_Exercise:_ Copy out every record below exactly as written, but leave out any pictures.

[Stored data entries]

----------------

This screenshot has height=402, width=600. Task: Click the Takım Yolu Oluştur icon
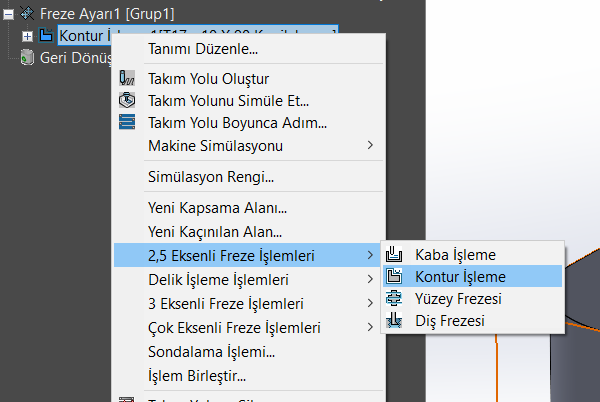point(126,78)
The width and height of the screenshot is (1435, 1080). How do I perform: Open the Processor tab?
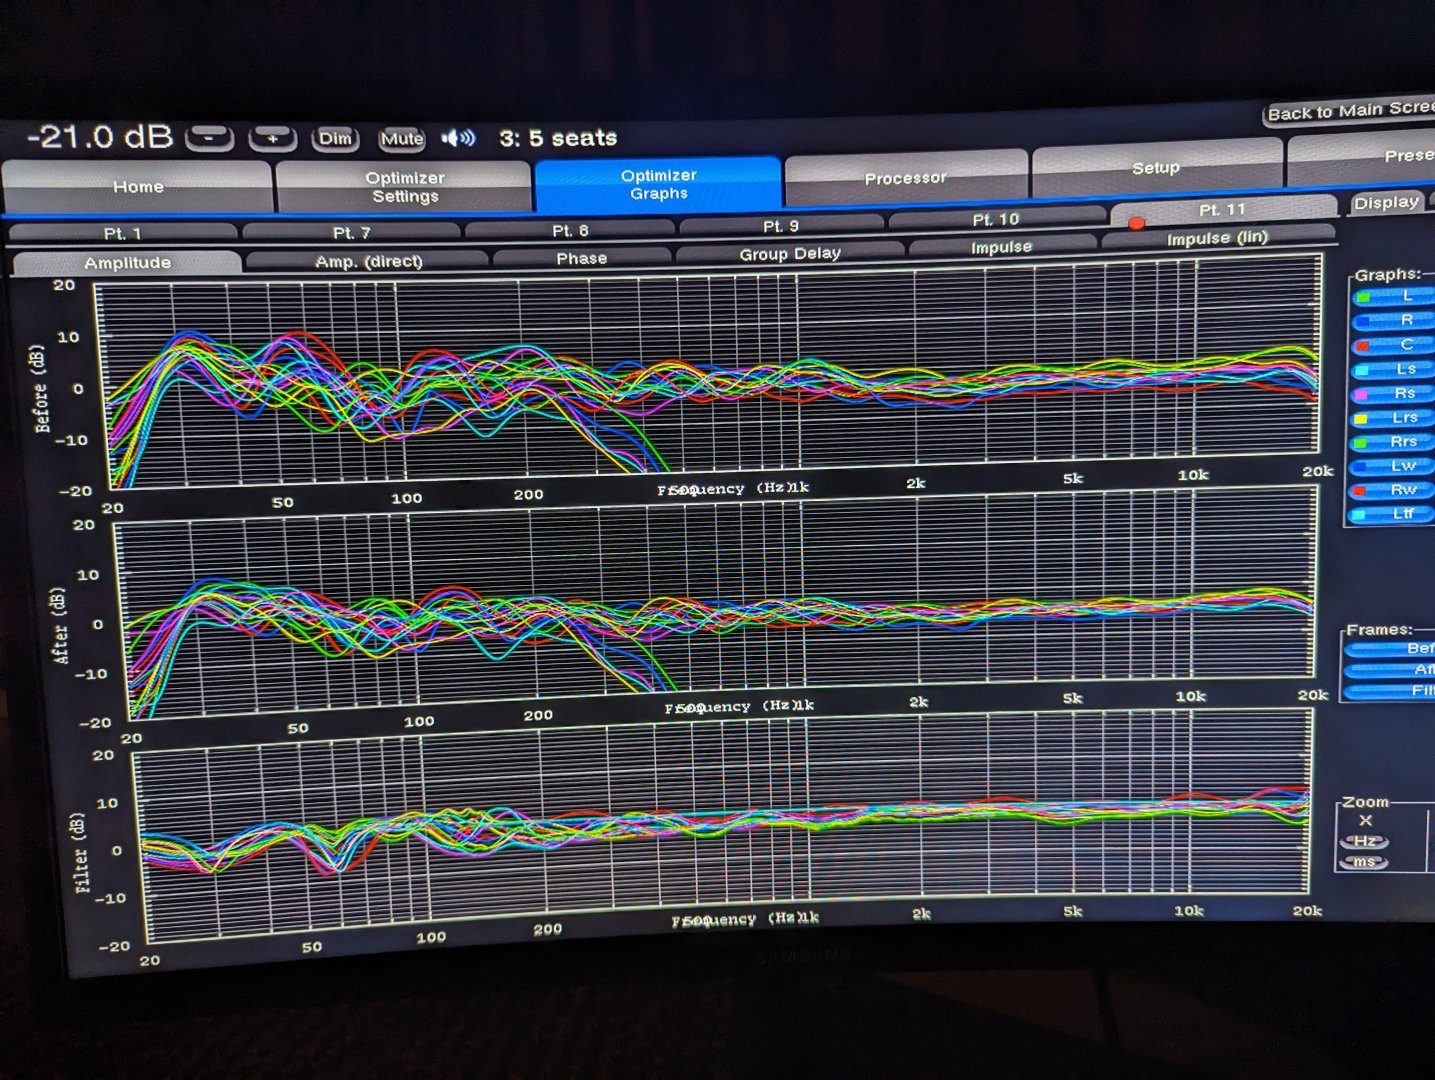click(905, 178)
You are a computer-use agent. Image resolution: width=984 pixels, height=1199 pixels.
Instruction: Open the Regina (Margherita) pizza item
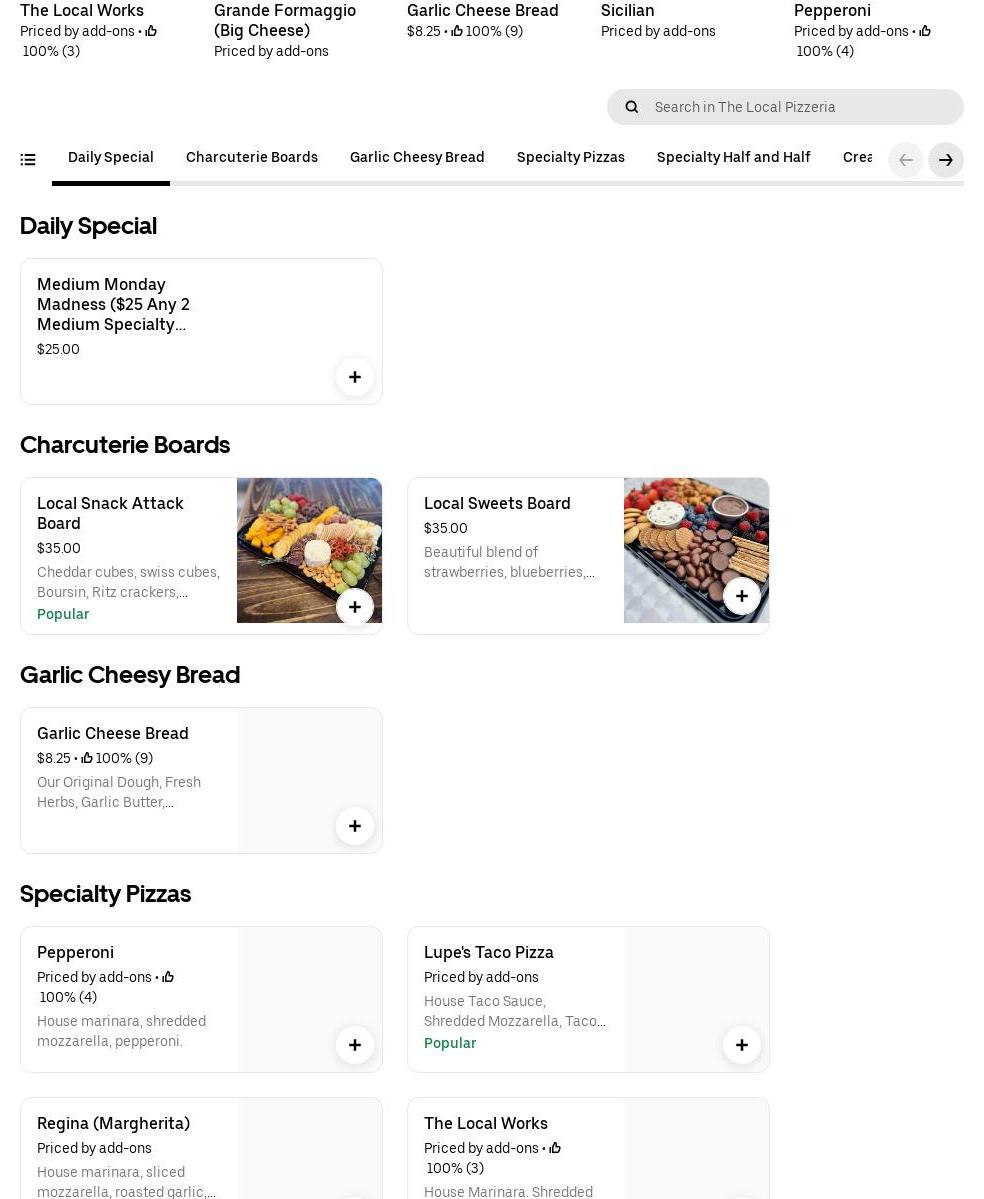coord(114,1124)
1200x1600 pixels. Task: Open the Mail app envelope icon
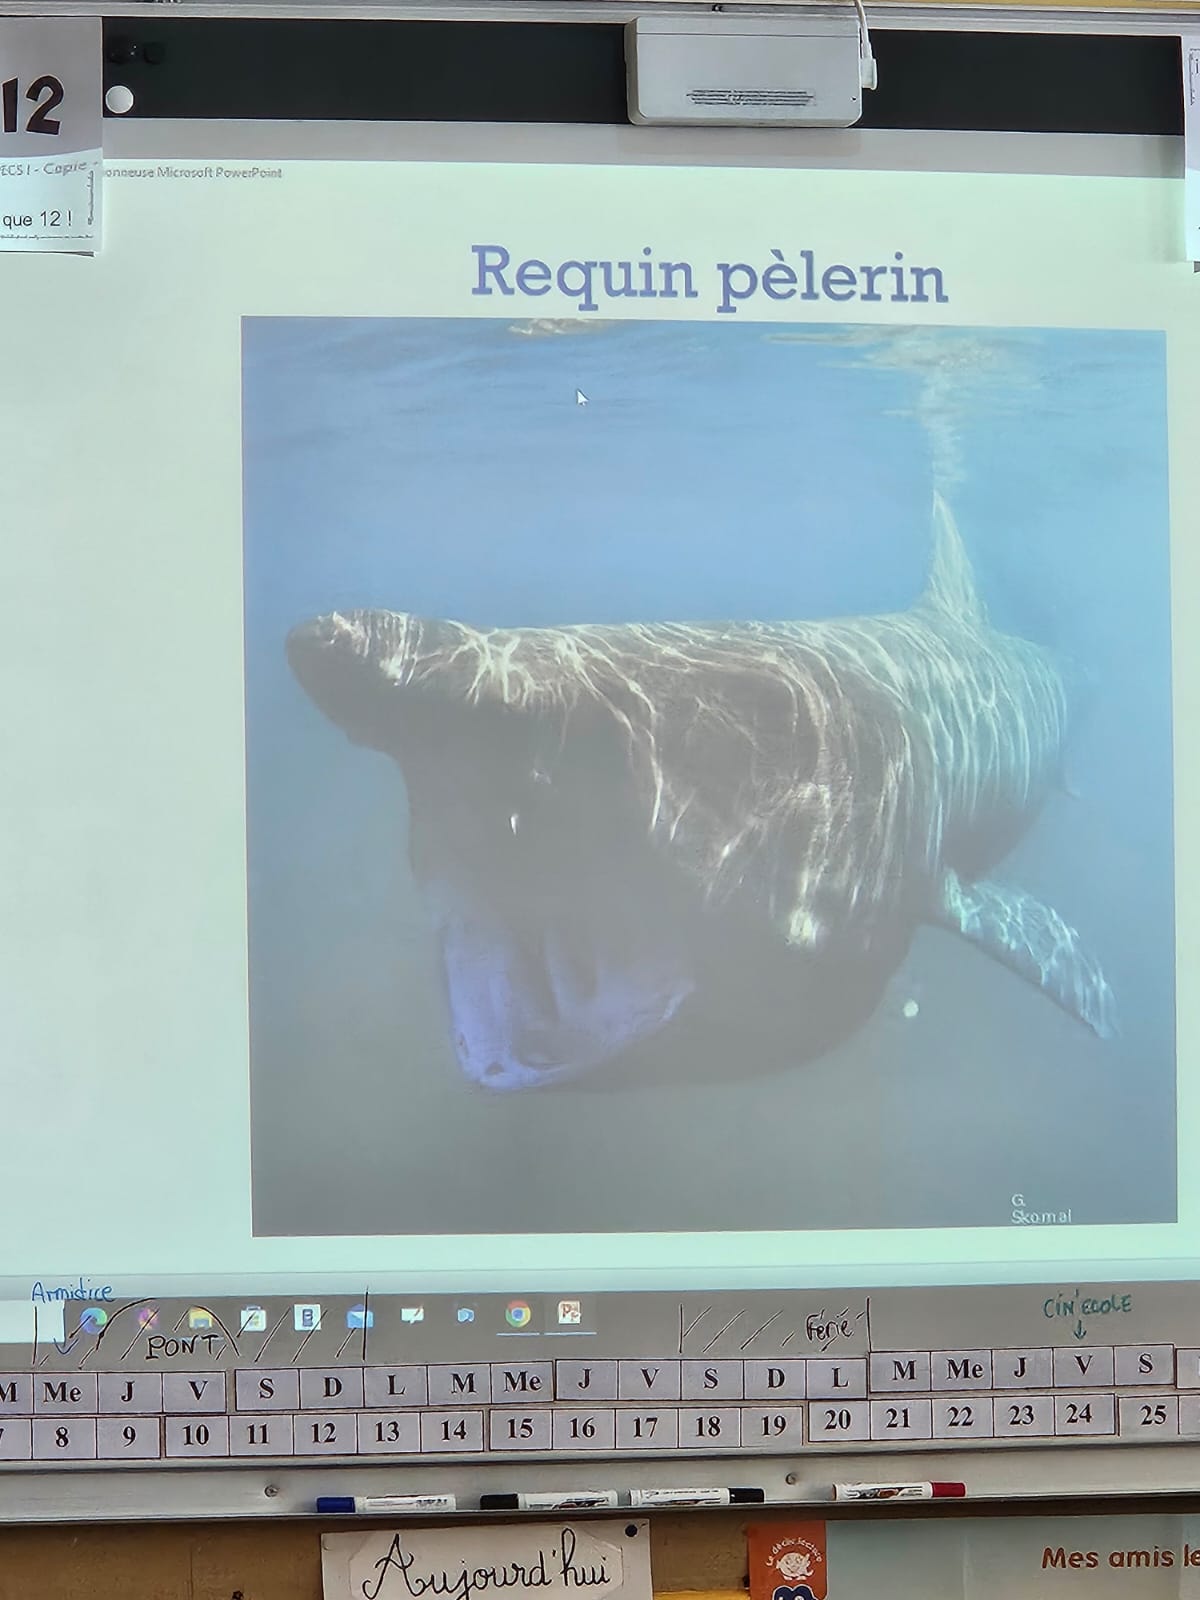click(x=359, y=1318)
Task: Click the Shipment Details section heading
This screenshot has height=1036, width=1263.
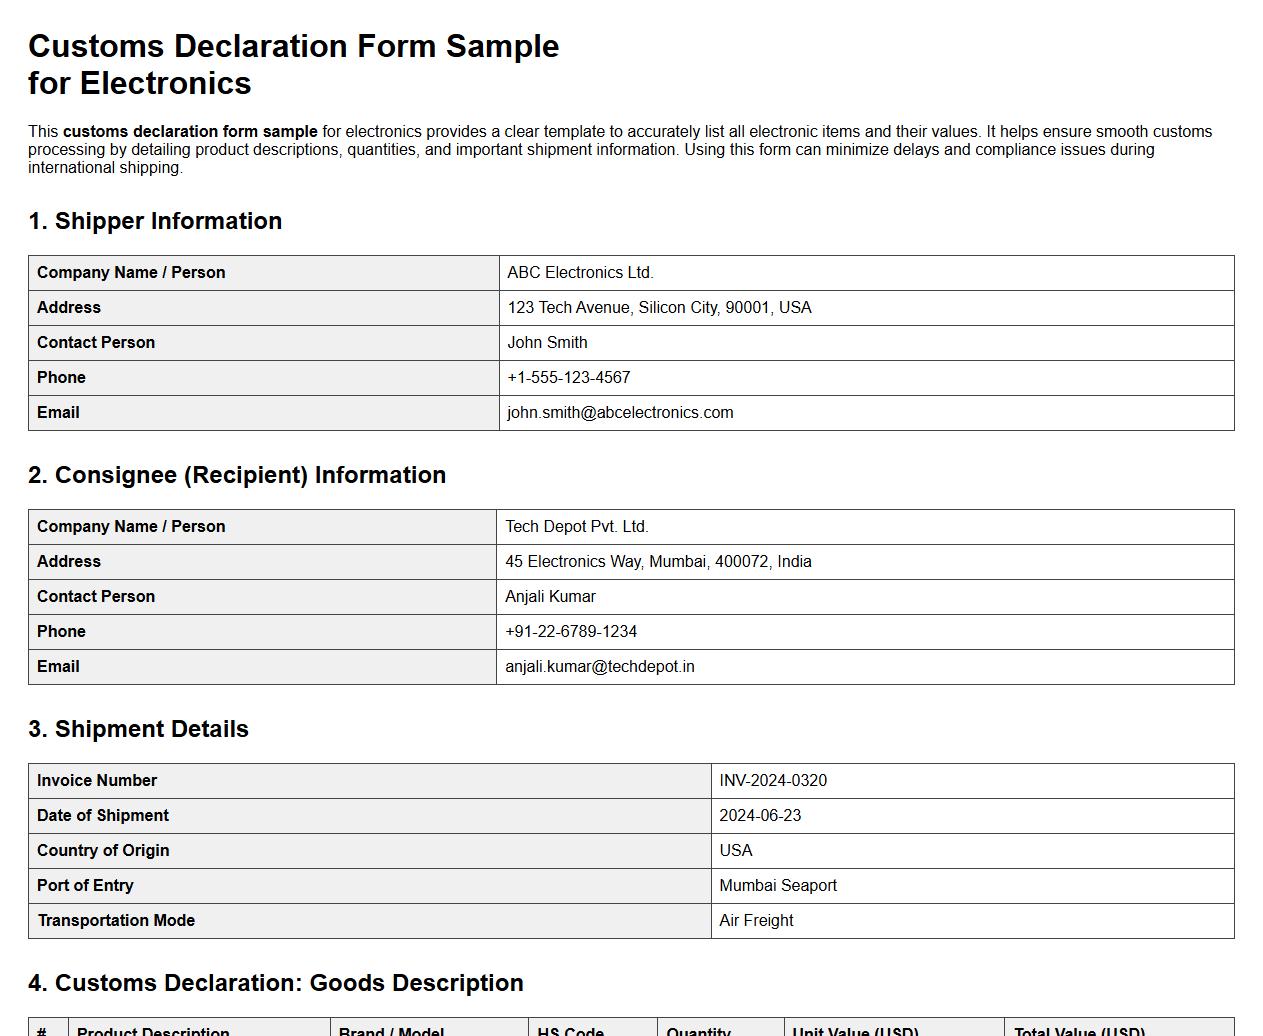Action: [140, 729]
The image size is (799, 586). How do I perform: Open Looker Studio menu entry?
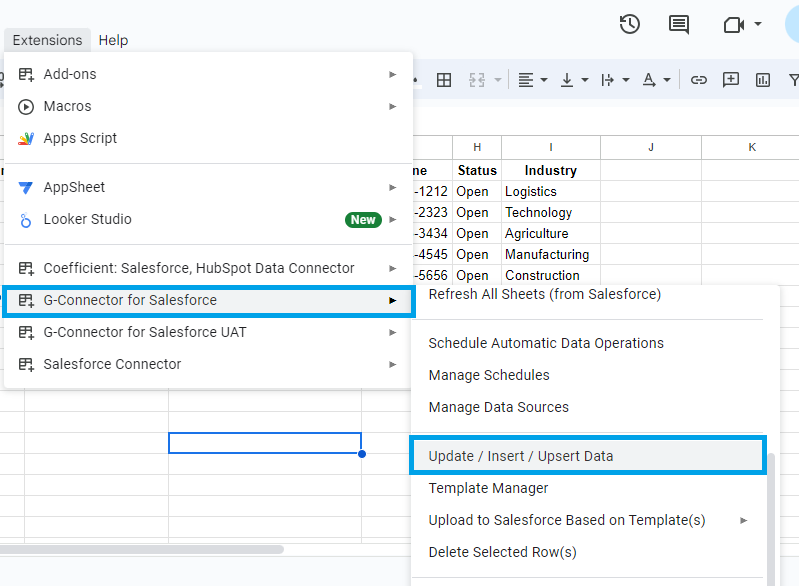pos(88,219)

----------------

_Answer area:_
This screenshot has height=402, width=600. Task: Click the Takım Yolu Oluştur icon
point(126,78)
The width and height of the screenshot is (1435, 1080). How do I perform: Open the Processor tab?
click(905, 178)
You are a computer-use agent. Image resolution: width=984 pixels, height=1199 pixels.
Instruction: Open the Regina (Margherita) pizza item
coord(114,1124)
1200x1600 pixels. Task: Open the Mail app envelope icon
click(x=359, y=1318)
Task: Click the Shipment Details section heading
This screenshot has height=1036, width=1263.
Action: [140, 729]
The image size is (799, 586). How do I perform: Open Looker Studio menu entry?
pos(88,219)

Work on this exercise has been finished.